Álvarez-Jarreta Jorge, Ruiz-Pesini Eduardo
Depto. de Informática e Ingeniería de Sistemas (DIIS), Universidad de Zaragoza, María de Luna 1, Zaragoza, 50018, Spain.
Instituto de Investigación en Ingeniería de Aragón (I3A), Universidad de Zaragoza, Mariano Esquillor s/n, Zaragoza, 50018, Spain.
BMC Bioinformatics. 2016 Oct 28;17(1):436. doi: 10.1186/s12859-016-1303-3.
Molecular evolution studies involve many different hard computational problems solved, in most cases, with heuristic algorithms that provide a nearly optimal solution. Hence, diverse software tools exist for the different stages involved in a molecular evolution workflow.

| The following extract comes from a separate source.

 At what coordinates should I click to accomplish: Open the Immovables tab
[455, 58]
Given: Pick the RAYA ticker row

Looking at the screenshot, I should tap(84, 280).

We present MEvoLib, the first molecular evolution library for Python, providing a framework to work with different tools and methods involved in the common tasks of molecular evolution workflows. In contrast with already existing bioinformatics libraries, MEvoLib is focused on the stages involved in molecular evolution studies, enclosing the set of tools with a common purpose in a single high-level interface with fast access to their frequent parameterizations. The gene clustering from partial or complete sequences has been improved with a new method that integrates accessible external information (e.g. GenBank's features data). Moreover, MEvoLib adjusts the fetching process from NCBI databases to optimize the download bandwidth usage. In addition, it has been implemented using parallelization techniques to cope with even large-case scenarios.

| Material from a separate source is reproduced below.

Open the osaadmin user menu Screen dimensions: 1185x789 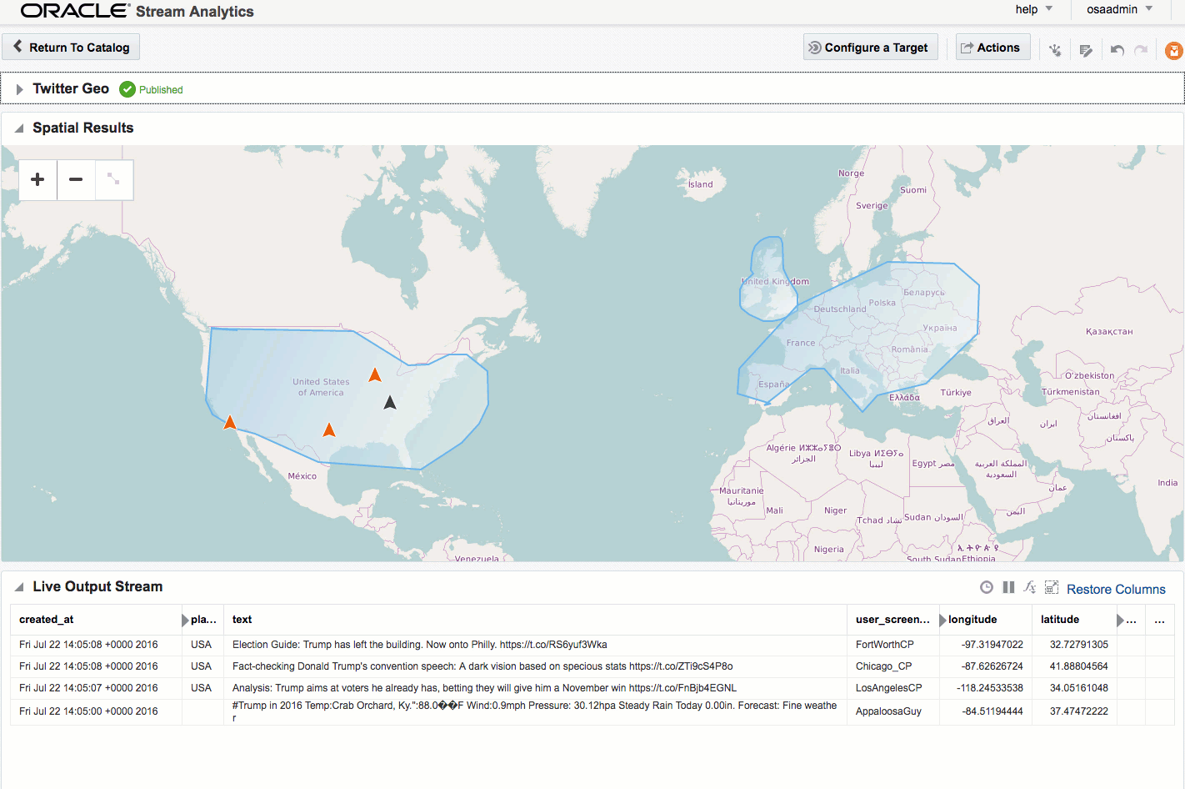click(x=1119, y=9)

MEvoLib is the first library for Python designed to facilitate molecular evolution researches both for expert and novel users. Its unique interface for each common task comprises several tools with their most used parameterizations. It has also included a method to take advantage of biological knowledge to improve the gene partition of sequence datasets. Additionally, its implementation incorporates parallelization techniques to enhance computational costs when handling very large input datasets.
分子进化研究涉及许多不同的复杂计算问题,在大多数情况下,需要使用启发式算法来解决,这些算法能提供接近最优的解决方案。因此,针对分子进化工作流程中的不同阶段,存在各种各样的软件工具。

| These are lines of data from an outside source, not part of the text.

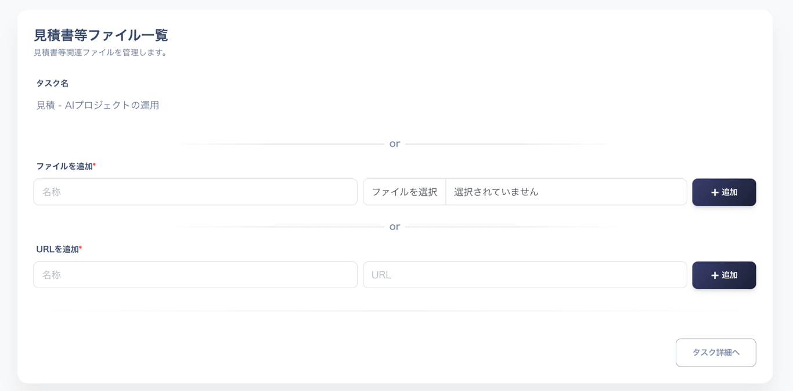Click the URL input field

pos(525,274)
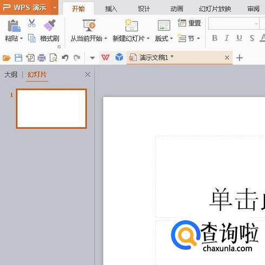Switch to the 插入 ribbon tab
Viewport: 265px width, 265px height.
click(x=111, y=9)

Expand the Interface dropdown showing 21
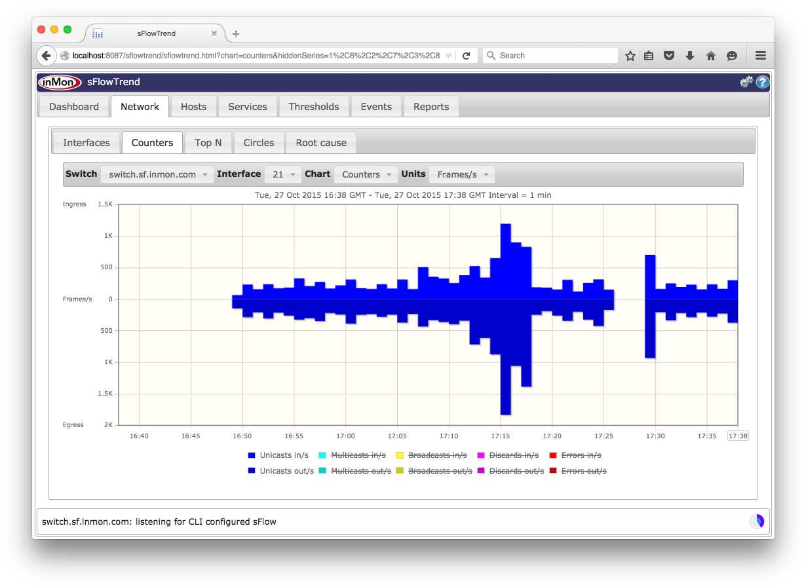click(x=283, y=174)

我们展示了MEvoLib,这是首个用于Python的分子进化库,它提供了一个框架,用于处理分子进化工作流程常见任务中涉及的不同工具和方法。与现有的生物信息学库不同,MEvoLib专注于分子进化研究涉及的阶段,将具有共同目的的一组工具封装在一个单一的高级接口中,能够快速访问其常见的参数设置。通过一种整合可获取外部信息(如GenBank的特征数据)的新方法,改进了从部分或完整序列进行基因聚类的过程。此外,MEvoLib调整了从NCBI数据库的获取过程,以优化下载带宽的使用。此外,它采用并行化技术实现,以应对甚至是大型的情况。
MEvoLib是首个为Python设计的库,旨在方便专家和新用户进行分子进化研究。其针对每个常见任务的独特接口包含了多个带有最常用参数设置的工具。它还包含一种利用生物学知识来改进序列数据集基因划分的方法。此外,其实现采用了并行化技术,以在处理非常大的输入数据集时提高计算效率。